───── DOKUMENTABSCHNITT ─────

Sorge um mangelnde Beteiligung des Parlaments

Schneiders zweite Botschaft bestand darin, dass die Bildungsverwaltung den Corona-Stufenplan der Schulen nicht rechtssicher aufgesetzt habe: Da der Musterhygieneplan und der Stufenplan noch nicht in eine Rechtsverordnung gegossen seien, und das, obwohl es „zahlreiche grundrechtsrelevante Vorgaben und Regelungen von grundsätzlicher Bedeutung“ beinhalte. Zudem, so forderte der SPD-Politiker, sei es „parlamentarisch auszuleuchten“, ob nicht sogar Landesgesetze notwendig seien statt nur Rechtsverordnungen, wenn der Staat so in das Leben seiner Bürger eingreife wie aktuell mit den Coronabeschlüssen überall in Deutschland.

Dem Vernehmen nach sind diese Verordnungen allerdings längst auf dem Weg.

───── EXTRAHIERTE INFORMATIONEN ─────

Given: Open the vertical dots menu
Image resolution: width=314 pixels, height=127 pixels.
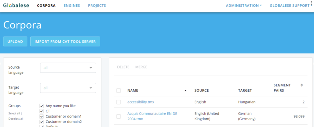Looking at the screenshot, I should [x=312, y=3].
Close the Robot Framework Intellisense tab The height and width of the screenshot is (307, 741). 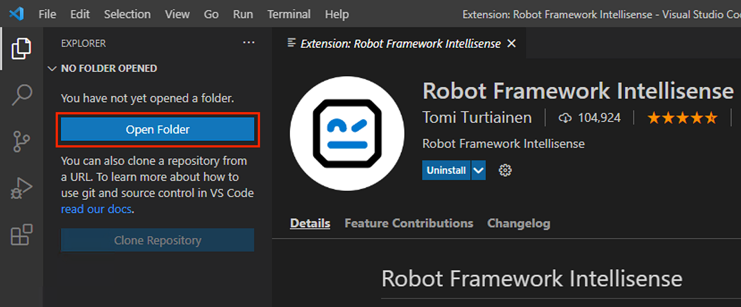pos(511,43)
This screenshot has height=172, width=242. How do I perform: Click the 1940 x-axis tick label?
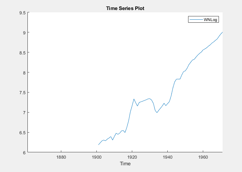[167, 157]

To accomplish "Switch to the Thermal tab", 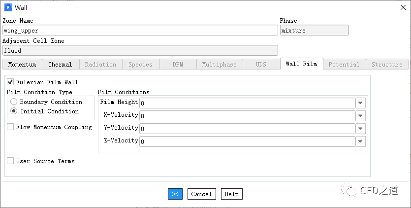I will [x=60, y=65].
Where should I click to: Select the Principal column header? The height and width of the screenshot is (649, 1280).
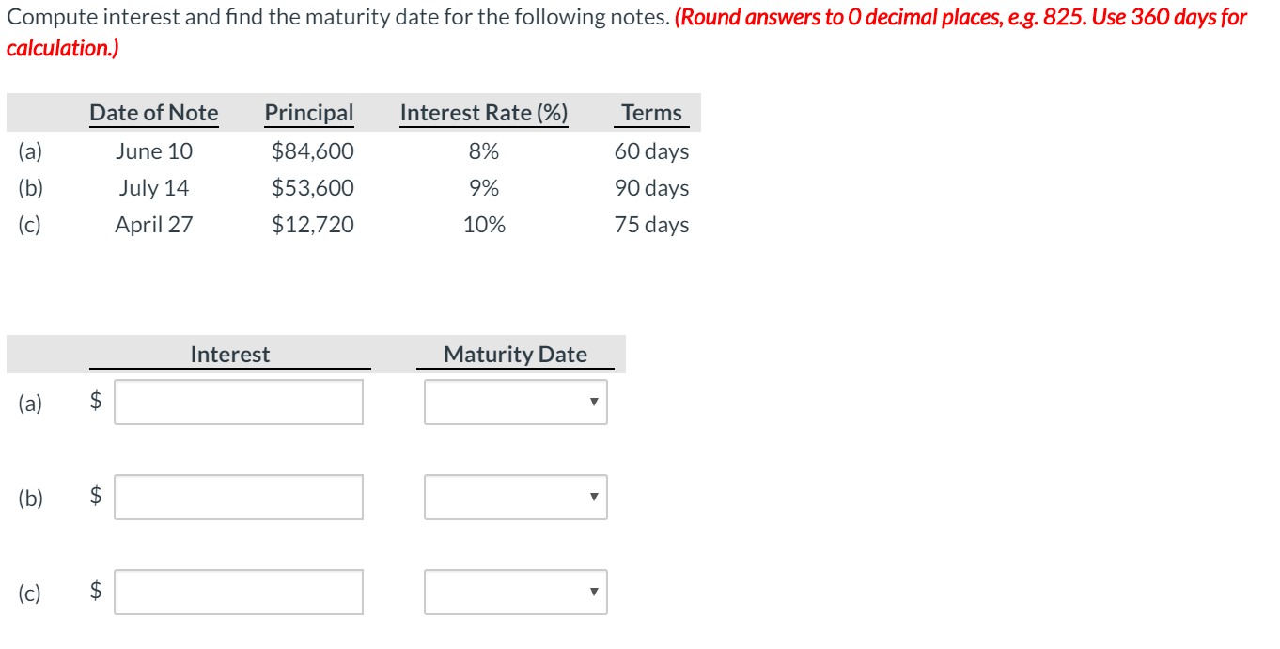[308, 112]
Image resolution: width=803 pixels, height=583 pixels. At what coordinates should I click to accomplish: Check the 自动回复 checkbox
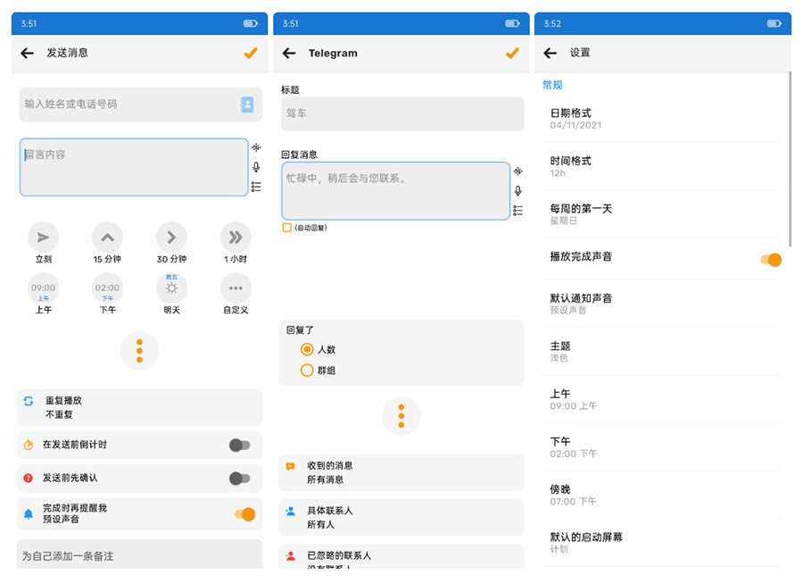(x=287, y=228)
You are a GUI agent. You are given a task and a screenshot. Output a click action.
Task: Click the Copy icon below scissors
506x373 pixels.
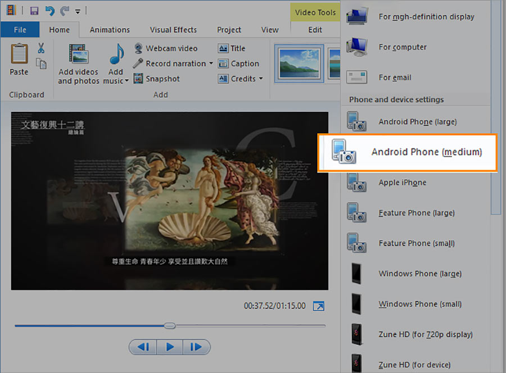pos(41,63)
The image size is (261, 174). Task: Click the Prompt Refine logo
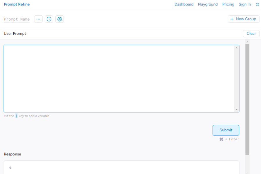[x=17, y=4]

─────

» **DEINE AUFGABE**
Welcher Partei gehört Schneider laut dem Dokumentabschnitt an? Das Material wird hierfür nicht gebraucht.

» **ERGEBNIS**
Schneider gehört der SPD an.